问题描述
我想一个文件分割成视第五个字段的值不同的较小的文件。一个很漂亮的方式做到这一点是和also这里。
不过,我试图将其纳入为一的qsub脚本.SH这一点,但没有成功。
的问题是,在部分,在那里被指定到的文件输出线路,
即, F =Alignments_$ 5.SAM打印> ˚F
,我需要通过早期的脚本,它指定该文件应写入的目录声明的变量。我需要这是每个任务时,我为多个文件发送阵列作业构建一个变量来做到这一点。
所以说, $ output_path
= ./样品1
我需要写类似
F = $ output_path/ Alignments_$ 5.SAM打印> F
但它似乎不喜欢有一个$变量,是不是属于一个AWK $场。我甚至不认为它喜欢前后5 $后有两个字符串。

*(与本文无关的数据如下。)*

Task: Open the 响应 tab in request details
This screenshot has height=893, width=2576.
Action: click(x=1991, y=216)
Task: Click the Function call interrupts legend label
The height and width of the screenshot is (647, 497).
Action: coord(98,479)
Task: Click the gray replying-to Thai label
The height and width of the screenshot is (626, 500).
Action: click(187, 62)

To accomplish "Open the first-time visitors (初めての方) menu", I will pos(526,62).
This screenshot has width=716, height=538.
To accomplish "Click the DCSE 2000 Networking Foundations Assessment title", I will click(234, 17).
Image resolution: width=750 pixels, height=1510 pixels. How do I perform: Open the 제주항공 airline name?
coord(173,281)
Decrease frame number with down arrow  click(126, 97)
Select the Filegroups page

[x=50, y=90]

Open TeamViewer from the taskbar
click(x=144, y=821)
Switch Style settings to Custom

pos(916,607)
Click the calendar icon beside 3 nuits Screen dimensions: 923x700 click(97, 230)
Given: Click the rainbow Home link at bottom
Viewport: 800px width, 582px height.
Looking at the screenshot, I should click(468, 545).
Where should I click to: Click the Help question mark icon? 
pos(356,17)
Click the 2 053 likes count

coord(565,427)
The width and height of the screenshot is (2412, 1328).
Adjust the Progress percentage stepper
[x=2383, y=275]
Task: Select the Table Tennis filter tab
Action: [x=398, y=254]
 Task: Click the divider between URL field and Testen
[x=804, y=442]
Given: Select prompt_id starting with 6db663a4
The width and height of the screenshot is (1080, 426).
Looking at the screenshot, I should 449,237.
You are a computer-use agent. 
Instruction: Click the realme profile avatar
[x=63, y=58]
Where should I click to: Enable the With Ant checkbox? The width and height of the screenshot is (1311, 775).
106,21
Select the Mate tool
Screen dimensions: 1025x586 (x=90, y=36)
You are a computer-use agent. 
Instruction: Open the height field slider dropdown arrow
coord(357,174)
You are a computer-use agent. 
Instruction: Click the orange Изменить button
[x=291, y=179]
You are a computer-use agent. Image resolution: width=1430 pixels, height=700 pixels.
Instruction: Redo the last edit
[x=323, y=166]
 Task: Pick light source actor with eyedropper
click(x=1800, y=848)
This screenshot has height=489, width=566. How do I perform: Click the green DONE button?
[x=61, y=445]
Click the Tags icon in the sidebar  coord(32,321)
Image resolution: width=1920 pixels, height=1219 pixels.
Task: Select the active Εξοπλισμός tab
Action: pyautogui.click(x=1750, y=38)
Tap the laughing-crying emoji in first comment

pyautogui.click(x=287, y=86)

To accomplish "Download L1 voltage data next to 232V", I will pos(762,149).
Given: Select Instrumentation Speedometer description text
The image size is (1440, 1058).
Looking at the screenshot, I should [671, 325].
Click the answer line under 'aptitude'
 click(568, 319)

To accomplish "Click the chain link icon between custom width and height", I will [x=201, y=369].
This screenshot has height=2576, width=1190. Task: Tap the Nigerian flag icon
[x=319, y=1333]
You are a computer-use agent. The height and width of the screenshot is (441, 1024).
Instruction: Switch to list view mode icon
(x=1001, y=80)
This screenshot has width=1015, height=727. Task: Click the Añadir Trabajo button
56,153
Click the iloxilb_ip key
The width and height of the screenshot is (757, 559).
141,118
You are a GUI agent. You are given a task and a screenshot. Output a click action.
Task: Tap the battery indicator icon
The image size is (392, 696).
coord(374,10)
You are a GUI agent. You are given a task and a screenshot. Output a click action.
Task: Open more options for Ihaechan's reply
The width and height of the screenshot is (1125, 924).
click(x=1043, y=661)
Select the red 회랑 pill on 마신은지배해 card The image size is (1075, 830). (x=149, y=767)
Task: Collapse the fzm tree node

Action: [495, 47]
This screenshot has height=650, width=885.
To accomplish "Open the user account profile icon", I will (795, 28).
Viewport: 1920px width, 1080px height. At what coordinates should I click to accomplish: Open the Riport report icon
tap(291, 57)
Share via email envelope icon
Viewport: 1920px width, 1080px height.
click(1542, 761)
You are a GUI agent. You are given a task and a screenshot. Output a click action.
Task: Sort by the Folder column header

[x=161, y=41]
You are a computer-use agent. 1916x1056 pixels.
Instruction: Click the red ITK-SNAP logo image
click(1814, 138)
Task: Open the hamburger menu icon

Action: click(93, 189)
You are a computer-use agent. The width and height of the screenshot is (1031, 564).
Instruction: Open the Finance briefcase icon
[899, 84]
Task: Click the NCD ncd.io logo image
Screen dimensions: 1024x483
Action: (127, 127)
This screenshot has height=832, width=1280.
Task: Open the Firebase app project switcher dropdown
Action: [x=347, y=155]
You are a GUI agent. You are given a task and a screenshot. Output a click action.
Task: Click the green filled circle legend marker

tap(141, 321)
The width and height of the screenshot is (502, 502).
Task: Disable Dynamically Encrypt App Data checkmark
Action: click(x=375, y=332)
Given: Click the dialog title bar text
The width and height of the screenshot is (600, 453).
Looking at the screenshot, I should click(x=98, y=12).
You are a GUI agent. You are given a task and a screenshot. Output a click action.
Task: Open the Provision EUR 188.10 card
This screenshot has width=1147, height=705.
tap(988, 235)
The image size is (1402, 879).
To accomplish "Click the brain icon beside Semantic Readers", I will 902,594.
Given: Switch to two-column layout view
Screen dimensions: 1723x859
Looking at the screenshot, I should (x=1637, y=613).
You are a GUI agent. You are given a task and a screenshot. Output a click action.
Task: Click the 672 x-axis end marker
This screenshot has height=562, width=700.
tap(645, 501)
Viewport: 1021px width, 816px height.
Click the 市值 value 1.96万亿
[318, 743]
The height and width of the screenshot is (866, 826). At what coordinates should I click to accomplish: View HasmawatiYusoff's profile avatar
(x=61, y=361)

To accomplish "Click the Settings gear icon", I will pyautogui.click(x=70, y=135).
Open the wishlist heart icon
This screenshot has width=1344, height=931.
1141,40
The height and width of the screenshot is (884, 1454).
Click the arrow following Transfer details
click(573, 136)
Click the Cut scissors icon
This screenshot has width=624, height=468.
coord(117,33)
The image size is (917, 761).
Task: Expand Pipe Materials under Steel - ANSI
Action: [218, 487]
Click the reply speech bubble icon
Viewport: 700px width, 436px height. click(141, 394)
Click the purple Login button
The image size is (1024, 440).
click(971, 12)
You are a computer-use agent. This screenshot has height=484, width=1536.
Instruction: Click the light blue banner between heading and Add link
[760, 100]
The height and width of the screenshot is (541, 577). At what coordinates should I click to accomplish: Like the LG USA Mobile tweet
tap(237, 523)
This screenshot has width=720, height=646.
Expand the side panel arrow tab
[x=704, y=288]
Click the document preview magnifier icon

我回来的错误是,它需要的文件的第一行被分割( little.sam
),并尝试将名称˚F
这样的,其次是/ Alignments_$ 5.SAM(这些最后三个放在一起正确)。它说,当然,这是太大的名称。
我怎么能写这样它的工作原理?
谢谢!
的awk -F'[:\\ t]''#阅读Tile_Number_List号码列表
FNR == {NR
NUM [$ 1]
下一个
} #过程.BAM文件的每一行
#与未知$ 5号将忽略任何行
$ 5 NUM {
F =Alignments_$ 5.SAM打印> F
}'Tile_Number_List.txt little.sam
更新,之后加入-v来awk和声明变量OPATH
输入= $ 1
outputBase = $ {输入%.bam}MKDIR -v $ outputBase \\ _TESTNEWDIR = $ outputBase \\ _TESTsamtools查看-h $输入| AWK'NR> = 18'| awk的-F'[\\ t:]'-v OPATH =$ NEWDIR'FNR == {NR
NUM [$ 1]
下一个
}$ 5 NUM {
F = NEWDIR/定线_$ 5.SAM
打印> F
}'Tile_Number_List.txt - MKDIR:创建的目录little_TEST
AWK:CMD。行:10:(文件名= - FNR = 1)致命的:不能重定向到`/Alignments_1101.sam(权限被拒绝)
要通过shell变量的值,如 $ output_path
到 AWK
您需要使用 -v
选项。
$ output_path = /样品1 /$ awk的-F'[:\\ t]'-v OPATH =$ ouput_path'
#读取数字的Tile_Number_List列表
FNR == {NR
NUM [$ 1]
下一个
} #过程.BAM文件的每一行
#与未知$ 5号将忽略任何行
$ 5 NUM {
F = OPATH路线_$ 5.SAM
打印> F
}'Tile_Number_List.txt little.sam
另外你还有从$p$pvious问题的留在你的脚本
编辑:
与 -v
创建 AWK
变量 obase的
但你用 NEWDIR
你想要的是:
输入= $ 1
outputBase = $ {输入%.bam}
MKDIR -v $ outputBase \\ _TEST
NEWDIR = $ outputBase \\ _TESTsamtools查看-h$输入| awk的-F'[\\ t:]'-v OPATH =$ NEWDIR'
FNR == NR和放大器;&安培; NR> = {18
NUM [$ 1]
下一个
}
$ 5 NUM {
F = OPATH/定线_$ 5.SAM#< - OPATH是awk的变量未NEWDIR
打印> F
}'Tile_Number_List.txt -
您也应该移动 NR> = 18
进入第二 AWK
脚本。
I am trying to split a file into different smaller files depending on the value of the fifth field. A very nice way to do this was already suggested and also here.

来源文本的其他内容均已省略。